### WORK ORDER
With pictures omitted, copy exactly every line from the one that contains "Instruction: Click the Custom CSS code icon" to the end of the listing below.

-------- EXERCISE DATA --------

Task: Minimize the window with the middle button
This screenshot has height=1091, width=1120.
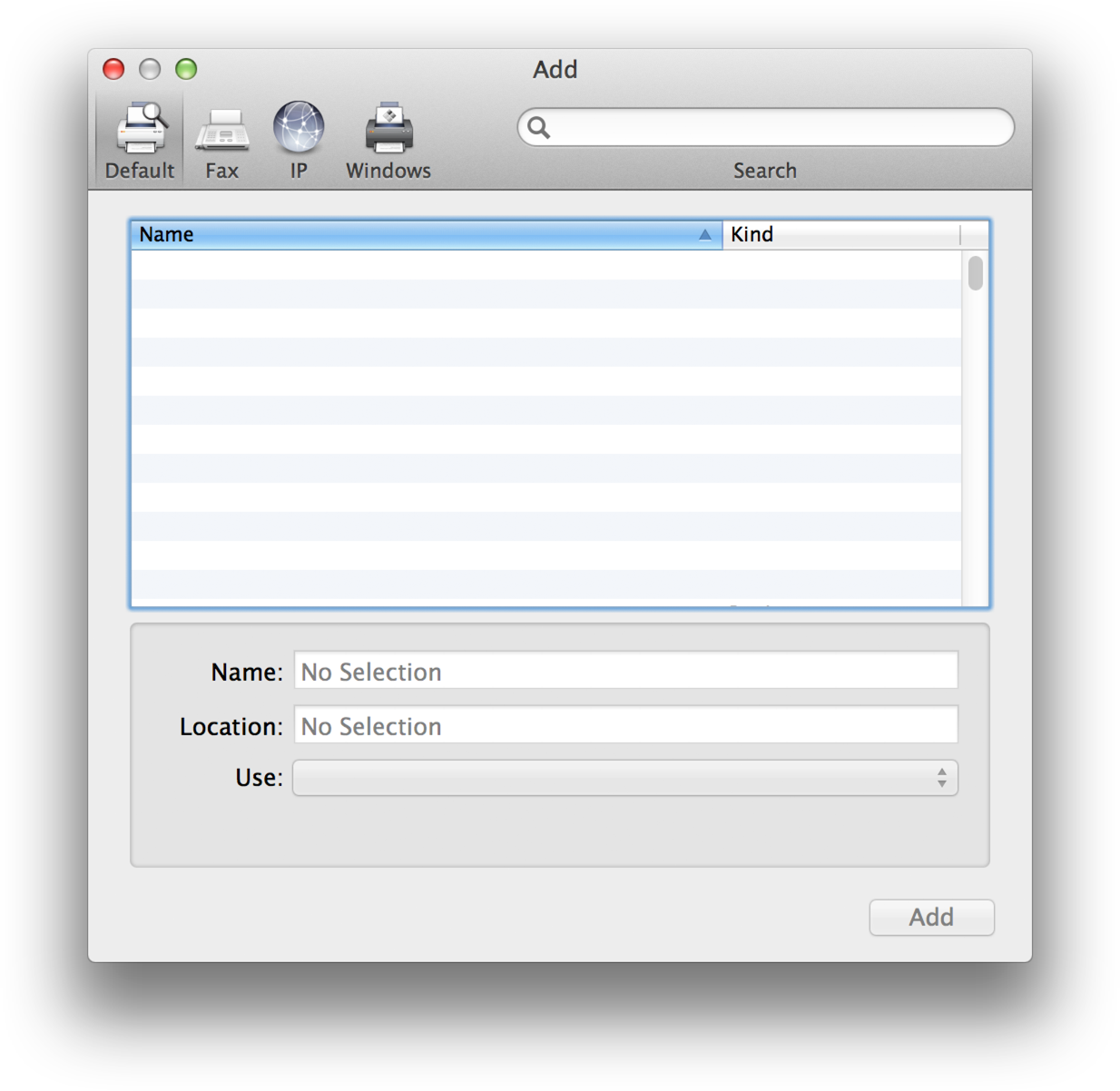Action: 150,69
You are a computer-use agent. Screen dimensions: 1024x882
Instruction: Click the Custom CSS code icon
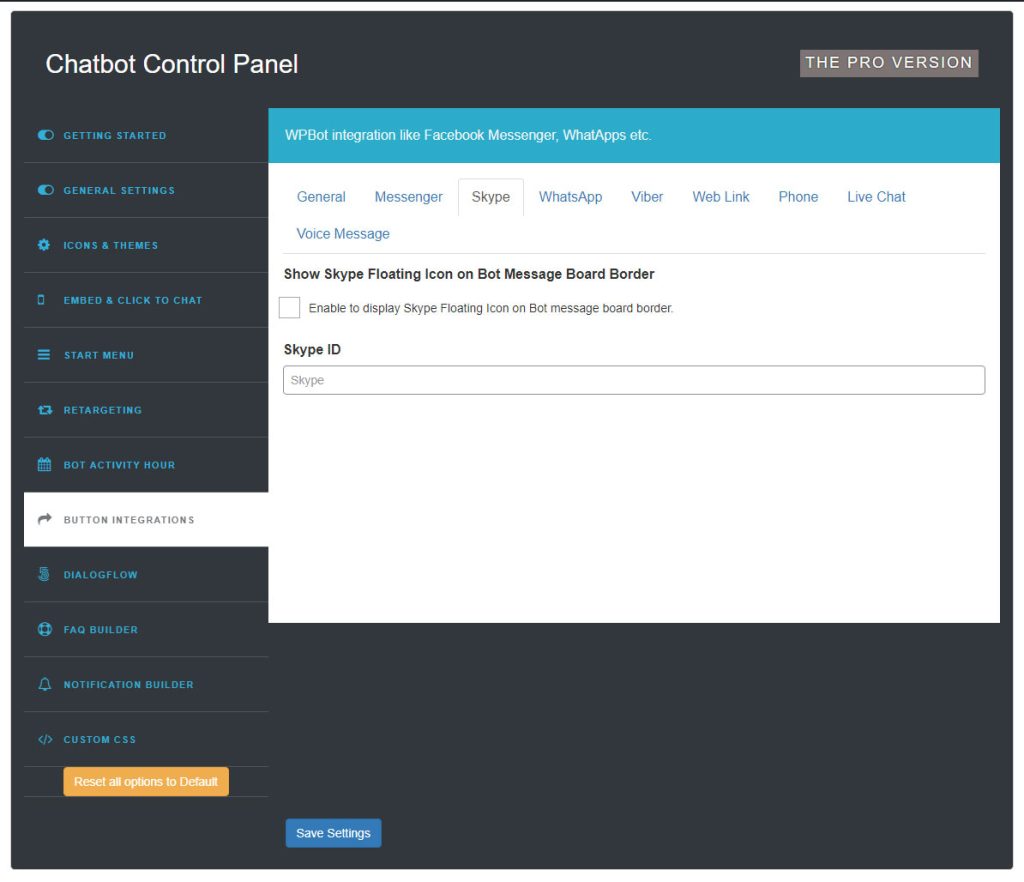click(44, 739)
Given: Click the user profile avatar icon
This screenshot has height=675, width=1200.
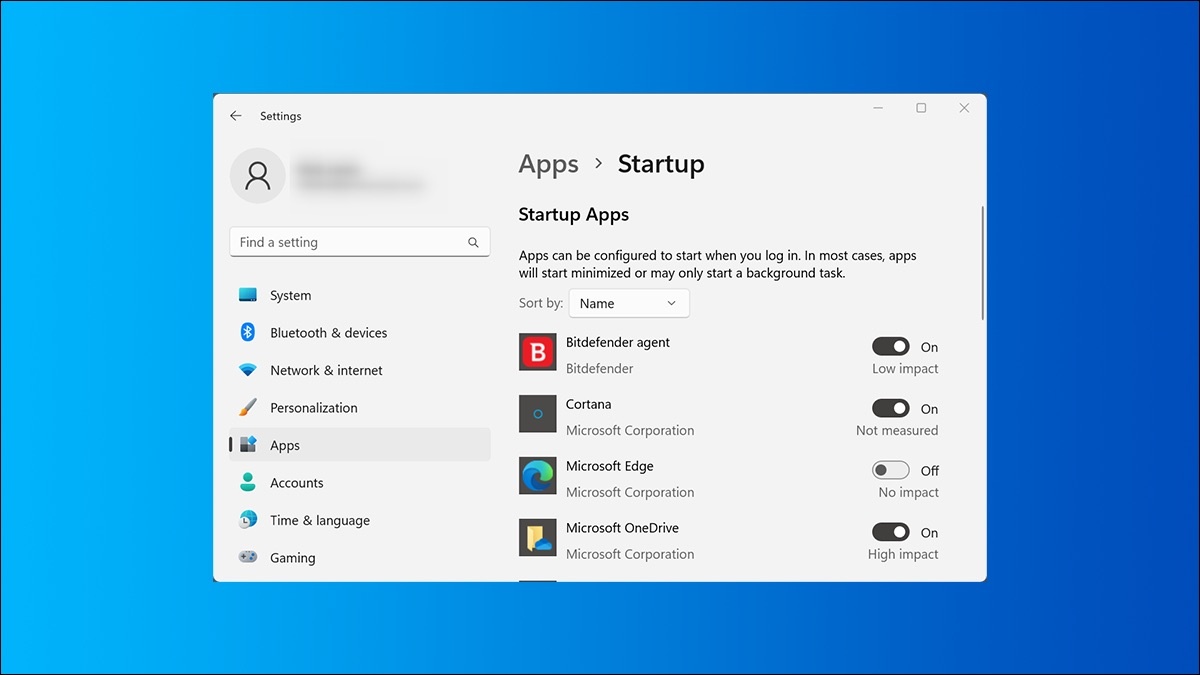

--------

### TASK RESPONSE
Instruction: Click the Custom CSS code icon
click(44, 739)
Given: Click the user profile avatar icon
This screenshot has height=675, width=1200.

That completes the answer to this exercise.